Aposentada do Ceará recebeu as chamadas células CAR-T, que são
transformadas geneticamente em laboratório para combater o tumor
Por Thais Szego, da Agência Einstein
Em setembro de 2017, a servidora pública aposentada Ana Cleire Marques Diógenes, de 61 anos, começou a sentir mal-estar e apresentar problemas de digestão. Ela sempre se sentia “empachada” e tudo o que comia pesava demais no estômago, mas não pensava que poderia ser algo mais sério. Cerca de um mês depois, enquanto estava trabalhando, ela sentiu uma dor forte na região lombar e teve febre.
“Fui ao pronto-socorro e fiquei tomando antibiótico, mas não melhorei. Então, fiz exames de imagem e foi quando tudo começou a se esclarecer. No ultrassom abdominal, os médicos viram um aumento no tamanho dos linfonodos na região, o que me levou a procurar especialistas. Foi então que veio o diagnóstico: linfoma não Hodgkin de grandes células B”, contou à Agência Einstein.
Para tratá-lo, ela fez sessões de quimioterapia e imunoterapia em Fortaleza, no Ceará, onde mora. “Foram seis meses bem difíceis, tive que me afastar completamente do trabalho e da vida social e enfrentei muitos efeitos colaterais que causaram muito mal-estar e imunidade baixa”. No entanto, esse período desafiador trouxe uma boa notícia: a doença havia desaparecido, e ela já podia voltar a ter uma vida normal.
Porém, em outubro de 2021, ela soube que havia tido a primeira recidiva, ou seja, o câncer havia retornado. Então, foi necessário fazer um transplante de medula autólogo, que utiliza as próprias células-tronco do paciente. Depois de um tempo debilitada, ela voltou a ter uma vida completamente normal e, como já estava aposentada, pôde ficar mais perto da família e acompanhar todos os detalhes do nascimento de sua primeira neta, Catarina.

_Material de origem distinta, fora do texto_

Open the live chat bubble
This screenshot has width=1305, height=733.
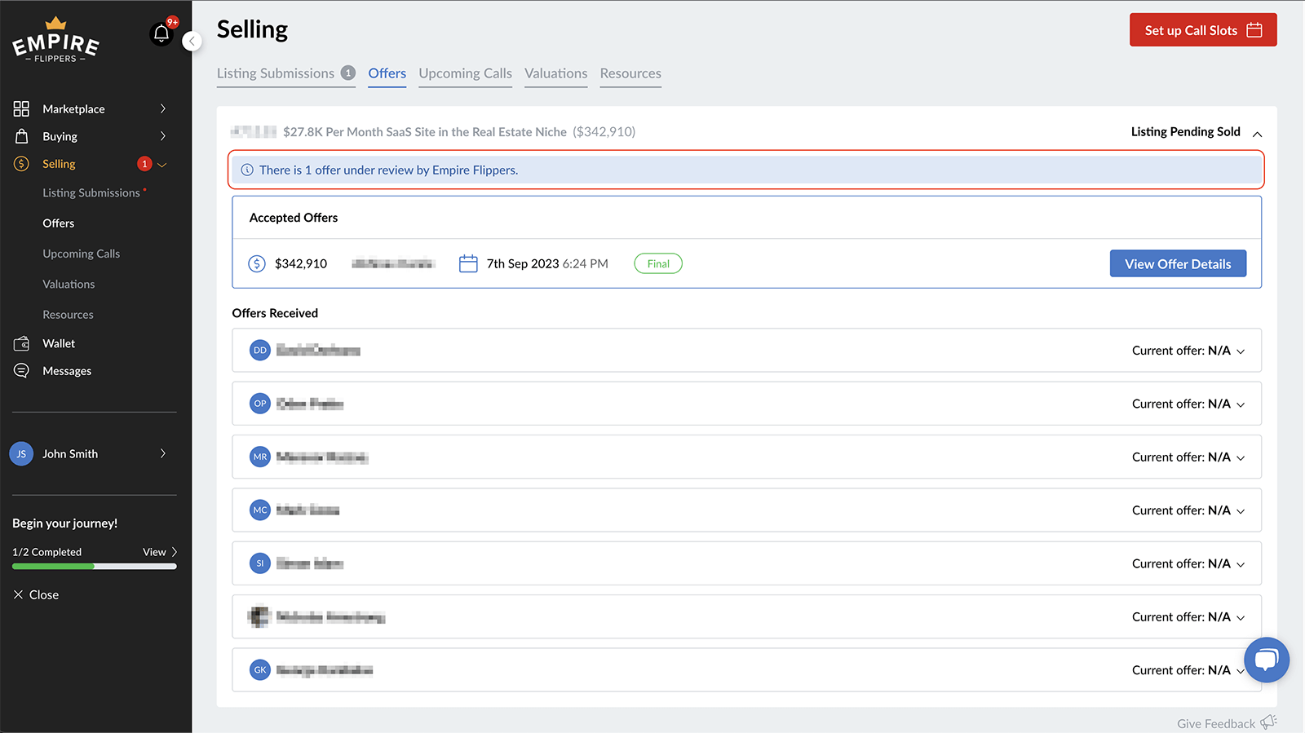click(x=1266, y=659)
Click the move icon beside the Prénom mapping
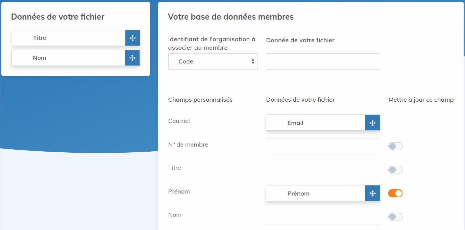Viewport: 465px width, 230px height. (372, 193)
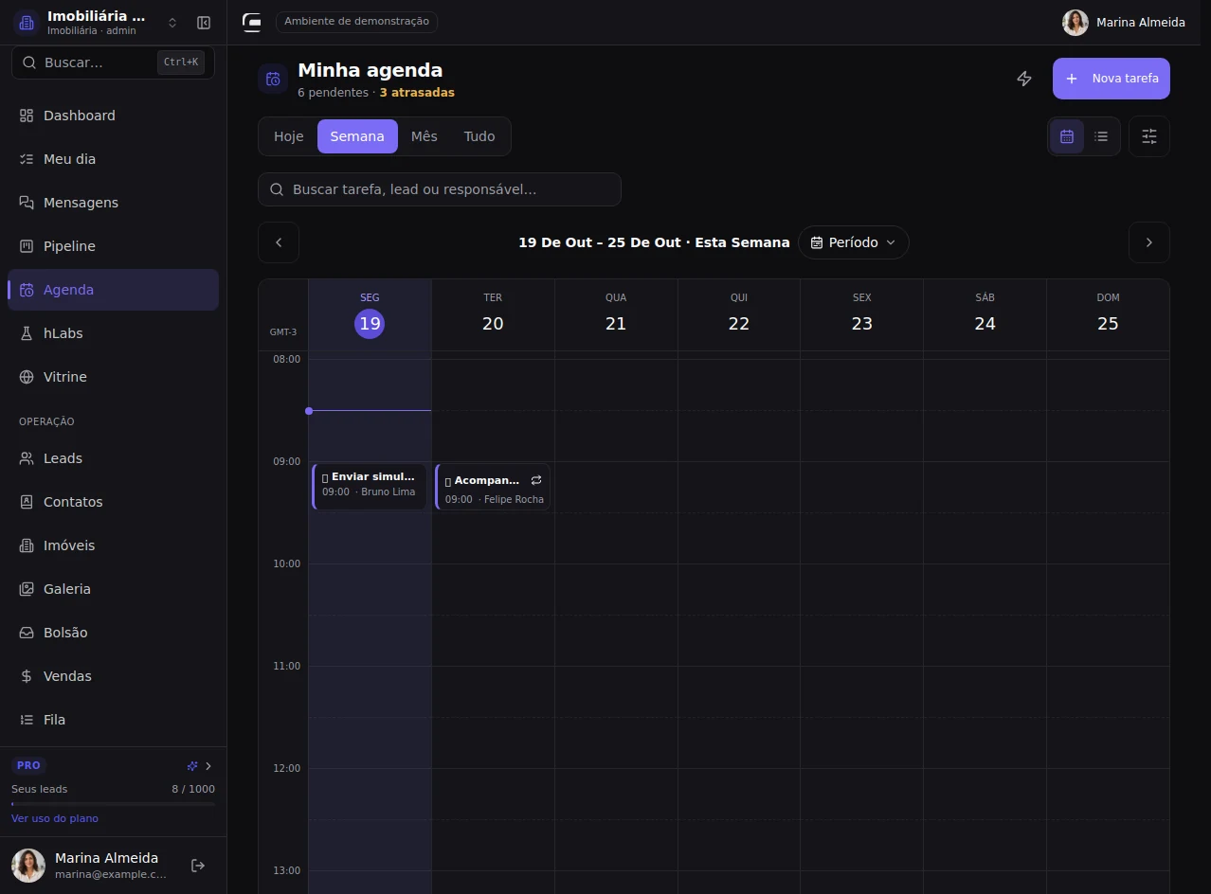Click the logout icon beside Marina Almeida
Viewport: 1211px width, 894px height.
point(198,866)
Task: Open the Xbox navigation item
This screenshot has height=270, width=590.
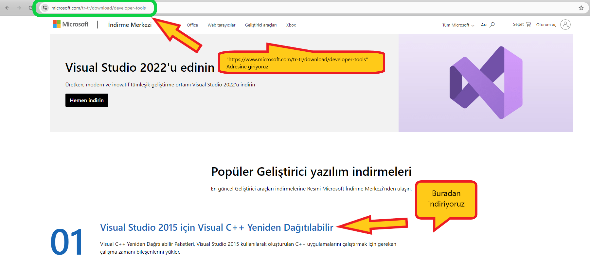Action: (291, 25)
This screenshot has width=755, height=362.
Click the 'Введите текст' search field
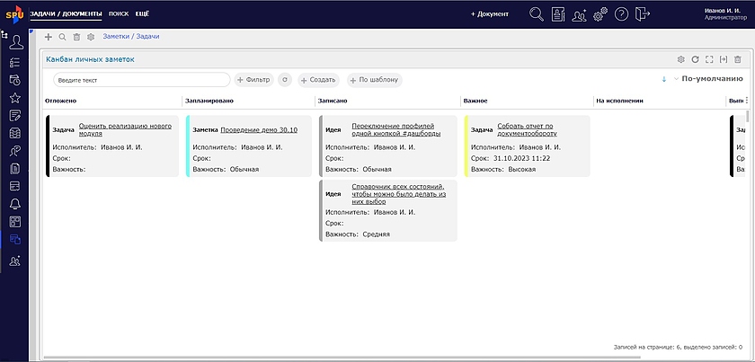141,80
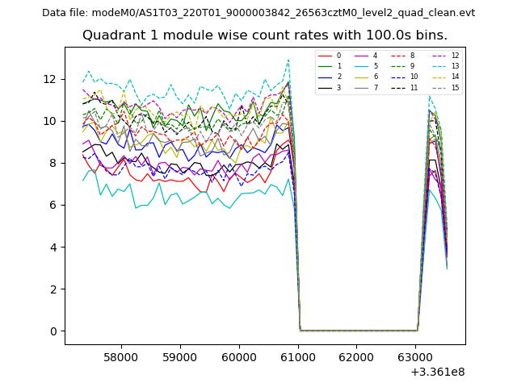Click yellow dashed legend entry 14
The height and width of the screenshot is (387, 517).
(444, 77)
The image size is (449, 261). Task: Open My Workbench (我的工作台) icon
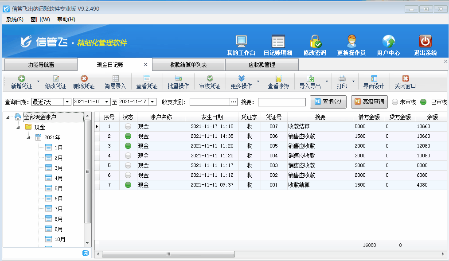(x=241, y=42)
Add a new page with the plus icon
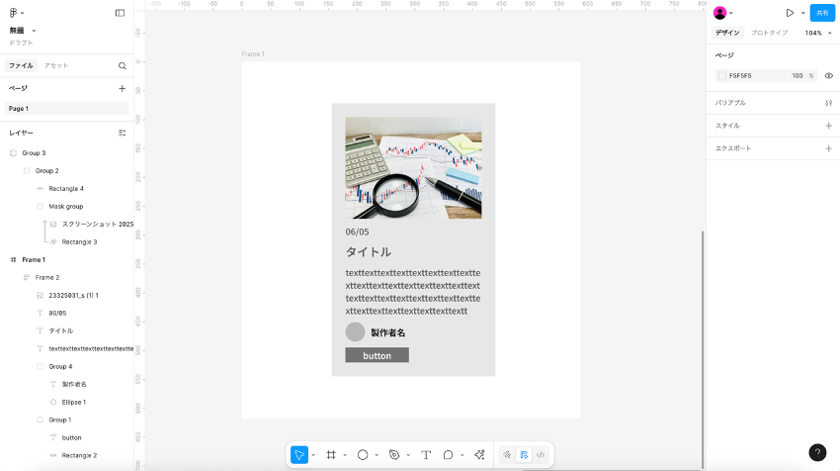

Infelizmente, no final de 2022, ocorreu a segunda recidiva. Na época, sua médica a encaminhou para São Paulo para que participasse de um estudo realizado no Hospital Israelita Albert Einstein com as células CAR-T, chamado CARTHIAE. Essas células são formadas por linfócitos T, que são uma das principais células do sistema imunológico do paciente, e são geneticamente modificadas em laboratório para que sejam desenvolvidas especialmente para combater o tipo de tumor que a pessoa apresenta. “O procedimento foi indicado para o caso dessa paciente porque deve ser utilizado em pacientes refratários, ou seja, que não responderam bem a outros tratamentos, e ela já havia tido duas recidivas, o que inviabiliza qualquer outro tipo de processo”, explica Nelson Hamerschlak, coordenador do Programa de Hematologia e Transplantes de Medula Óssea do Einstein, que gerencia um dos poucos centros de tratamento credenciados no país para realizar essa terapia.
Projeto brasileiro
Apesar de ser uma grande esperança para os pacientes que não reagiram bem a outras formas de combate à doença, a imunoterapia com o uso das células CAR-T ainda não está disponível para todos que precisam devido ao seu alto custo. Isso ocorre porque é necessário coletar sangue da pessoa, uma vez que é nele que se encontram os linfócitos T, e manipulá-los para que sejam “ensinados” a combater a doença, um processo que, até recentemente, era realizado apenas em laboratórios no exterior.
Após a modificação, as células são enviadas de volta ao Brasil para que possam ser infusionadas no paciente e começar a atacar as células doentes, transformando o próprio organismo da pessoa em uma espécie de tratamento. No entanto, além do alto custo, que pode ultrapassar a quantia de R$ 2 milhões durante todo o processo, a terapia era bastante demorada, levando de 45 a 60 dias, o que poderia colocar a saúde do indivíduo em risco.
Por essas razões, o Einstein deu início a um projeto no qual pela primeira vez tudo é feito na própria instituição. “A paciente Ana Cleire foi a primeira voluntária a receber as células CAR-T e apresentou alguns efeitos colaterais esperados, como a chamada síndrome de liberação de citocinas (que pode causar aumento na inflamação do organismo) e colite (uma inflamação no intestino grosso), que foram devidamente tratadas”, explica Hamerschlak.
Além de causar menos desconforto, esse processo terapêutico ofereceu um ótimo resultado. “Atualmente, ela está em remissão completa do câncer, ou seja, não é possível detectar células cancerígenas no seu organismo”, diz o médico.
Hamerschlaktambém explica que a paciente precisará ser acompanhada pelos especialistas por um longo período, o que é mais do que esperado nesse tipo de doença. Ana Cleire, por sua vez, diz que tem motivos para comemorar. “Estou tomando algumas medicações prescritas pela equipe do Einstein, mas me sinto muito bem, voltando às atividades cotidianas”.